- Text shown:
Posted By Prucia Buscell, Friday, September 21, 2007
Updated: Tuesday, February 15, 2011
Hornets are nasty predators that chop off the heads of honey bees before devouring them. They also feast on honey bee larvae. Bee stingers can’t penetrate the hornet’s body armor. But don’t think honeybees are defenseless.

Cyprian honeybees will swarm around a threatening hornet and form a tightly packed ball that kills the invader, according to a story in New Scientist by Roxanne Khamsi. Scientists used to think the bee ball generated enough heat to kill the hornet. But a new study suggests the hornet inside the ball is suffocated. The hornet-destruction balls may be composed of as many as 300 bees, the story says, and pity the hornet—the execution by oxygen deprivation takes about an hour. It’s not clear how the bees coordinate their behavior to form the death ball, but bee researcher Alexandros Papachristoforou of Aristotle University of Thessaloniki in Greece thinks the bees might use chemical signals known as alarm pheromones to convene a gathering.

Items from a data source
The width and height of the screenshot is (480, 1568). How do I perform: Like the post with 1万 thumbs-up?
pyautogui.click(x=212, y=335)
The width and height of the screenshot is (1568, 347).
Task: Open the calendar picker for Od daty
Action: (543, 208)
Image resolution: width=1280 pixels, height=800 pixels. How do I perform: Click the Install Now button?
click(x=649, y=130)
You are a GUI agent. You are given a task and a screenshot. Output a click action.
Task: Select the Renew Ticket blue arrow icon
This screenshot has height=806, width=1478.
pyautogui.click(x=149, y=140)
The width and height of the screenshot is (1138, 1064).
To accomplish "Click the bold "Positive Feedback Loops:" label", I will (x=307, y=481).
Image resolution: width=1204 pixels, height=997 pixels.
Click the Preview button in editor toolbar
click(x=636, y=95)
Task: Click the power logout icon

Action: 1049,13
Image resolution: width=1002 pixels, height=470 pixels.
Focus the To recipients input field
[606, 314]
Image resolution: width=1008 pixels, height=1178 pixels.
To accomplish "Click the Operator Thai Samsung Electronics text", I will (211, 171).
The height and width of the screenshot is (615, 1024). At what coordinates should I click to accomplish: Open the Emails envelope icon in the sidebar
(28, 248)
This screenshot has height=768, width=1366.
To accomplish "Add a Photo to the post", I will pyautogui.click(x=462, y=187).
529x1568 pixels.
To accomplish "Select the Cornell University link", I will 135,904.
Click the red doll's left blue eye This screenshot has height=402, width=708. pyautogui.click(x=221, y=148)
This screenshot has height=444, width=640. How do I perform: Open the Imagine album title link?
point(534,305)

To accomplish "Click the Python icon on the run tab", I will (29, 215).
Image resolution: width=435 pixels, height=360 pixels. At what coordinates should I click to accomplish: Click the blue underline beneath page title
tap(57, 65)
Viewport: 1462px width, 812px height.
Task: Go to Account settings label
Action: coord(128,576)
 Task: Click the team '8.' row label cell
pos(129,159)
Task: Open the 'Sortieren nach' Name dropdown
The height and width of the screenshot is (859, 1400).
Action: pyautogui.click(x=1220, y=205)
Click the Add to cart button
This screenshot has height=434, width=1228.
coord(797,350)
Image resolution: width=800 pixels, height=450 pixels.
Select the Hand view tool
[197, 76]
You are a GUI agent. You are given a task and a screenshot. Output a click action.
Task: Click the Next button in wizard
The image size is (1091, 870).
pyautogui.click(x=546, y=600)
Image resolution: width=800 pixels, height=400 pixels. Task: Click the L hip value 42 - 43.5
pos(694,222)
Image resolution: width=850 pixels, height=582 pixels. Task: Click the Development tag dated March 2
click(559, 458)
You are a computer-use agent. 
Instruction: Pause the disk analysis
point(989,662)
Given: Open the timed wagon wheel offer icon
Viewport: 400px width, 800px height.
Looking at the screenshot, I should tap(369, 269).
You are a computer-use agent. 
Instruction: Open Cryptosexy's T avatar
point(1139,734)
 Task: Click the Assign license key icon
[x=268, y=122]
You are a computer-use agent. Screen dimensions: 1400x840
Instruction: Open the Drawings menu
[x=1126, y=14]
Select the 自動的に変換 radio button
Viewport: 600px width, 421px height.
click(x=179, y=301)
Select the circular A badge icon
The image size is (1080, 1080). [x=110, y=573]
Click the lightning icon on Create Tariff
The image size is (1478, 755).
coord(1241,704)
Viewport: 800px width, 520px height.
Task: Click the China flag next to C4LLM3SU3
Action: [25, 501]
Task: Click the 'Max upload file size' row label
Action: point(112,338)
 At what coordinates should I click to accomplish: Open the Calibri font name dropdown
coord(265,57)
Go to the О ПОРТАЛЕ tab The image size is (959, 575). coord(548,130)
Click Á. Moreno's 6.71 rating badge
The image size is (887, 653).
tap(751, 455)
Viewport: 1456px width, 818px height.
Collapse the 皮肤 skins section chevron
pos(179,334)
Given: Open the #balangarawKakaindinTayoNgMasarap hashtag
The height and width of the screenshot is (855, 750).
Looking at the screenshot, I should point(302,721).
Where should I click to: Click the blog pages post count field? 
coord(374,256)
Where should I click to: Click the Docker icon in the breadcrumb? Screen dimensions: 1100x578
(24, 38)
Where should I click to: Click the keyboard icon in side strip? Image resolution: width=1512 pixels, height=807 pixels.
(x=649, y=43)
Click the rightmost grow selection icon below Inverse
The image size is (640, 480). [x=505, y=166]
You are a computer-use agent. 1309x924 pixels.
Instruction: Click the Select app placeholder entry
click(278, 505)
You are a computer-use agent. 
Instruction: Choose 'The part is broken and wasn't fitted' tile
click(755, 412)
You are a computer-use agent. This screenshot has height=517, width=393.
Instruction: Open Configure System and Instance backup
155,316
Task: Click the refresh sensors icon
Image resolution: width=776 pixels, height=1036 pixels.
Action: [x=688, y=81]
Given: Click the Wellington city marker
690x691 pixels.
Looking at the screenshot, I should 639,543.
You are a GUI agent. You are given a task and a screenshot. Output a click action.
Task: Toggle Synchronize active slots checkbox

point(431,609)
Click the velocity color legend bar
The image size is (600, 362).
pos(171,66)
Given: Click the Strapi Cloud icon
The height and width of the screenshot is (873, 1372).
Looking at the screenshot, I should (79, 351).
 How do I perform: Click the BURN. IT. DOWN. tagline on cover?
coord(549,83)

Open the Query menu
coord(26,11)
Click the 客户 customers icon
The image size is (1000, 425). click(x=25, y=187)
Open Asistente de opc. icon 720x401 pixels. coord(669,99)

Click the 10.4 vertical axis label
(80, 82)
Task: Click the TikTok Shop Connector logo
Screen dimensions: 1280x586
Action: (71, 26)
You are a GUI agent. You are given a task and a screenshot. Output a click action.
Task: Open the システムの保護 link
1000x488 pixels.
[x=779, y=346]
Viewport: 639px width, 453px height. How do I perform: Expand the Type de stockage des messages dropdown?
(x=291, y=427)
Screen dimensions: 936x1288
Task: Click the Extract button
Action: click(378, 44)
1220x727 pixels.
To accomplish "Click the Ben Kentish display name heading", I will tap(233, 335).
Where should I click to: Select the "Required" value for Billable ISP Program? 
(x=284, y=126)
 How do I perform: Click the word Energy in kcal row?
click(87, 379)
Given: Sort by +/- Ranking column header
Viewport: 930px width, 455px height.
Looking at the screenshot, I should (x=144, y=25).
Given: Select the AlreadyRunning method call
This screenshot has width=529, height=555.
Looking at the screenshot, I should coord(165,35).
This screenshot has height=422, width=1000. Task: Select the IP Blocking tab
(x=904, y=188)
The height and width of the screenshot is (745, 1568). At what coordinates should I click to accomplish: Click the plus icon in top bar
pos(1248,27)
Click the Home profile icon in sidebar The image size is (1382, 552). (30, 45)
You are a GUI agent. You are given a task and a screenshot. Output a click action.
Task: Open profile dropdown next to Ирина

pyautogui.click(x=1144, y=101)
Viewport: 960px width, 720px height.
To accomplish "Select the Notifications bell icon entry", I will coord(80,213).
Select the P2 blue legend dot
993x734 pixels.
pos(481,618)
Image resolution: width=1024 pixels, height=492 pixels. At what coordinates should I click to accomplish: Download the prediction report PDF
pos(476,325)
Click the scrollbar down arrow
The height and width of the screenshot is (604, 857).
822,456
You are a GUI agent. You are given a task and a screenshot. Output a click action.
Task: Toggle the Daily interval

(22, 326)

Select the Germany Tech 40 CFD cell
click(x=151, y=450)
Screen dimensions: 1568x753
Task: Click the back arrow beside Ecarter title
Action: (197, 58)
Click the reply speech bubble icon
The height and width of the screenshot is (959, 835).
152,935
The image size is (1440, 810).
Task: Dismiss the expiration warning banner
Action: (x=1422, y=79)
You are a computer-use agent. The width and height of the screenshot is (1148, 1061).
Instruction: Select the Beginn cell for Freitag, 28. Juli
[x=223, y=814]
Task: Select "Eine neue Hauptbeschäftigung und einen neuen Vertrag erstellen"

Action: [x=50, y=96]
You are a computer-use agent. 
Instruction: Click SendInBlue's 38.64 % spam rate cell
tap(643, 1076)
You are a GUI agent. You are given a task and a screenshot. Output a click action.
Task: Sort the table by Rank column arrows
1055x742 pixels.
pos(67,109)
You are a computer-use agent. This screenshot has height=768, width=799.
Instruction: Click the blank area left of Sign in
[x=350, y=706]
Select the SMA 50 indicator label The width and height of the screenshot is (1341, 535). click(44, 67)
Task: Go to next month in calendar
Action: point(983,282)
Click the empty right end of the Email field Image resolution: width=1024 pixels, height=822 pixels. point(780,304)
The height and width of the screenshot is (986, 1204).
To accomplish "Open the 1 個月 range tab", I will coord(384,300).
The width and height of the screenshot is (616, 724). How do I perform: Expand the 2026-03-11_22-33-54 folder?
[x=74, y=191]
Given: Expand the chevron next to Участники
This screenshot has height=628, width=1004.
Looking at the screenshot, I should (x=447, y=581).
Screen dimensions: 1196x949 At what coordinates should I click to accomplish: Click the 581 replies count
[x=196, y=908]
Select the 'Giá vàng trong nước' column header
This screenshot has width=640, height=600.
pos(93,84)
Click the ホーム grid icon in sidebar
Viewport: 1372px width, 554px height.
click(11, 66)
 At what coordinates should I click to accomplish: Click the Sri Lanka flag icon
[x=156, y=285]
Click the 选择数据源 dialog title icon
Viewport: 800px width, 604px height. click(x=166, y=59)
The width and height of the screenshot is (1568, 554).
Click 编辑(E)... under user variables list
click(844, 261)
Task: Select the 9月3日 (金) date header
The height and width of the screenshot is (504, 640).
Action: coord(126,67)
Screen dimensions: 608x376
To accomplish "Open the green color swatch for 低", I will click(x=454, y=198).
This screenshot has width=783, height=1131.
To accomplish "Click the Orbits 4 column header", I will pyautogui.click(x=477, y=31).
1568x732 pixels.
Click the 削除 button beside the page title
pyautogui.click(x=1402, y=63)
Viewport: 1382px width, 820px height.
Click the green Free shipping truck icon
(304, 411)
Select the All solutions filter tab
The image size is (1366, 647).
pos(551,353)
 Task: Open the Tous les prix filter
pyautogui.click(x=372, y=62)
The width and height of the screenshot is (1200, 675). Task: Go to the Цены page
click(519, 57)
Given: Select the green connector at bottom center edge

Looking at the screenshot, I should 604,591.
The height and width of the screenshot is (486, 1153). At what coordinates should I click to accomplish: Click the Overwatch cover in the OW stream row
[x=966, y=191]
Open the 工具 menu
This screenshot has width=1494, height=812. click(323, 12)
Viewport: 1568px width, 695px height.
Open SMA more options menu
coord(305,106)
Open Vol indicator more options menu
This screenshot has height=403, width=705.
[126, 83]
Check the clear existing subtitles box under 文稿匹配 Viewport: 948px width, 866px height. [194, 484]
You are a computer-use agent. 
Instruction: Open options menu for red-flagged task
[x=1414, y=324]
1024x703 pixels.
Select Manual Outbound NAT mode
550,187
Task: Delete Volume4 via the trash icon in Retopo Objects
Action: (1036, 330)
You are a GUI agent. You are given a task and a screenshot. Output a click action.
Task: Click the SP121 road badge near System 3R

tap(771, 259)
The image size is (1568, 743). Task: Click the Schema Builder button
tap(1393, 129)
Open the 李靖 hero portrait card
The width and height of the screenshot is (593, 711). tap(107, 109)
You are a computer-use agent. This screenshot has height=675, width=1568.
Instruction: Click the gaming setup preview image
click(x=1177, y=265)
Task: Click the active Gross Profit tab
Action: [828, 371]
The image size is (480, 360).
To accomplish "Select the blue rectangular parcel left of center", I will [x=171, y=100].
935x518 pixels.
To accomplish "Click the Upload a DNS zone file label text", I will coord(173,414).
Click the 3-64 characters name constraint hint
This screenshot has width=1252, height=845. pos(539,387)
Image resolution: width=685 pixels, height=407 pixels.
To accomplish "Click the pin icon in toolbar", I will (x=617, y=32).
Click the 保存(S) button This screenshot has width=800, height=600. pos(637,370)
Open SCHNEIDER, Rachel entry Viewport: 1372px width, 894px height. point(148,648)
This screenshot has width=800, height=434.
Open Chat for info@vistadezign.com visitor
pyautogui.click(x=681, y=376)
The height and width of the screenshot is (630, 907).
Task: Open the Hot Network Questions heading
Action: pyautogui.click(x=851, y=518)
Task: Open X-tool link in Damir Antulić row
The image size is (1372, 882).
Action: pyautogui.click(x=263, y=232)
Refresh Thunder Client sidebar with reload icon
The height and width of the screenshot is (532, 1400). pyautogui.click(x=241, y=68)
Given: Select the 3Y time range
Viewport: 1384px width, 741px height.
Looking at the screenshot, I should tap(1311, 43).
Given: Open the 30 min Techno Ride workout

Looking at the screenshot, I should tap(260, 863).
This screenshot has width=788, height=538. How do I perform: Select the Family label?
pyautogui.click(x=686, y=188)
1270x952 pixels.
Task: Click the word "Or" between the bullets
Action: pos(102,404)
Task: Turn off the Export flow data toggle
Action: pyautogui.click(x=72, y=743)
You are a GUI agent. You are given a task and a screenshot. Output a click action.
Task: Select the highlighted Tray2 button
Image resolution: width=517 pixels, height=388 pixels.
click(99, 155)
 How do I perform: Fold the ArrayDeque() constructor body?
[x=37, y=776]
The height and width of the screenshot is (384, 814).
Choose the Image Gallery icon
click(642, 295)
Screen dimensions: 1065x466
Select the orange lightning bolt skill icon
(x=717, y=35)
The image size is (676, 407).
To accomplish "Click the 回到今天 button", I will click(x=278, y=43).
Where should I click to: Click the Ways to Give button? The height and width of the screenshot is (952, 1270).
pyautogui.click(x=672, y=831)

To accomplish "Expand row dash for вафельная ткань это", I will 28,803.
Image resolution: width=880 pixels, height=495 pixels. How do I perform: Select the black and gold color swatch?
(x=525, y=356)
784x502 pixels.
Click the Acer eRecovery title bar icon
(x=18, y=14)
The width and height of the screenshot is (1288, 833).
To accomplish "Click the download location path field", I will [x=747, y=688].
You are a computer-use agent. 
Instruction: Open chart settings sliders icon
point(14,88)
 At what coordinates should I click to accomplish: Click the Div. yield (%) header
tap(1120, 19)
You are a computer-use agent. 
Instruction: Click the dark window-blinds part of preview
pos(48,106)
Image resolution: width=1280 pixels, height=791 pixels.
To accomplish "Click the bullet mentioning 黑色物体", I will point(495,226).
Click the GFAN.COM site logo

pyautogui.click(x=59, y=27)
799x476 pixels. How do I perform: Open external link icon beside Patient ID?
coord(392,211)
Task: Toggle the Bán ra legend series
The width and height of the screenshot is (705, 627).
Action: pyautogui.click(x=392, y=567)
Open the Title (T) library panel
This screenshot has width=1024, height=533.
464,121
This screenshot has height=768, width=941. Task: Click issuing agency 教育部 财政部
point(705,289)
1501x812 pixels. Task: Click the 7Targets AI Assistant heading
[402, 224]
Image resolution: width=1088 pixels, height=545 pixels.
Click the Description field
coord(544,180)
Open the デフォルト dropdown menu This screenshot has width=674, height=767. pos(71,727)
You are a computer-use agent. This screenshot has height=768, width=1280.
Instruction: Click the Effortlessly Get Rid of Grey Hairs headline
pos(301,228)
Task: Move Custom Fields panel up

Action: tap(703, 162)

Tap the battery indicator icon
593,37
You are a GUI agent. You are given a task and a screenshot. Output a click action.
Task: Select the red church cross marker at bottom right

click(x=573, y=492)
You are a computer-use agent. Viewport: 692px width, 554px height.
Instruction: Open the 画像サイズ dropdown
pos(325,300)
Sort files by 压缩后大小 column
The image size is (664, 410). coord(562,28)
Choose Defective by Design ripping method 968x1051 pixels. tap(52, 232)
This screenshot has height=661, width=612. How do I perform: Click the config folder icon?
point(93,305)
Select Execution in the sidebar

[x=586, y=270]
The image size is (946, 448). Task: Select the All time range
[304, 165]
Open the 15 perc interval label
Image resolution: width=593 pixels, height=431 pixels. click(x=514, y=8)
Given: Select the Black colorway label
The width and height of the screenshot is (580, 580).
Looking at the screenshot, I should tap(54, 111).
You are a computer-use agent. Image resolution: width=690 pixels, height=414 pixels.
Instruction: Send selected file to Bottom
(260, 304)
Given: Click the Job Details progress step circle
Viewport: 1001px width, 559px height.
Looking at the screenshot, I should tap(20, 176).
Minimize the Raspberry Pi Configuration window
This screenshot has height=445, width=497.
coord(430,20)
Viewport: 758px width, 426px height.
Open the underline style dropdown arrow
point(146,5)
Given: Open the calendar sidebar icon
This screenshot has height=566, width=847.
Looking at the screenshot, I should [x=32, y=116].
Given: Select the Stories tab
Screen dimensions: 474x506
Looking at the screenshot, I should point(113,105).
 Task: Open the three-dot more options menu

- What you are asked to do: From the article on honeybees and hornets, extract the portion starting at "Cyprian honeybees will" and ending at "convene a gathering.", copied word for word.

- Your response:
Cyprian honeybees will swarm around a threatening hornet and form a tightly packed ball that kills the invader, according to a story in New Scientist by Roxanne Khamsi. Scientists used to think the bee ball generated enough heat to kill the hornet. But a new study suggests the hornet inside the ball is suffocated. The hornet-destruction balls may be composed of as many as 300 bees, the story says, and pity the hornet—the execution by oxygen deprivation takes about an hour. It’s not clear how the bees coordinate their behavior to form the death ball, but bee researcher Alexandros Papachristoforou of Aristotle University of Thessaloniki in Greece thinks the bees might use chemical signals known as alarm pheromones to convene a gathering.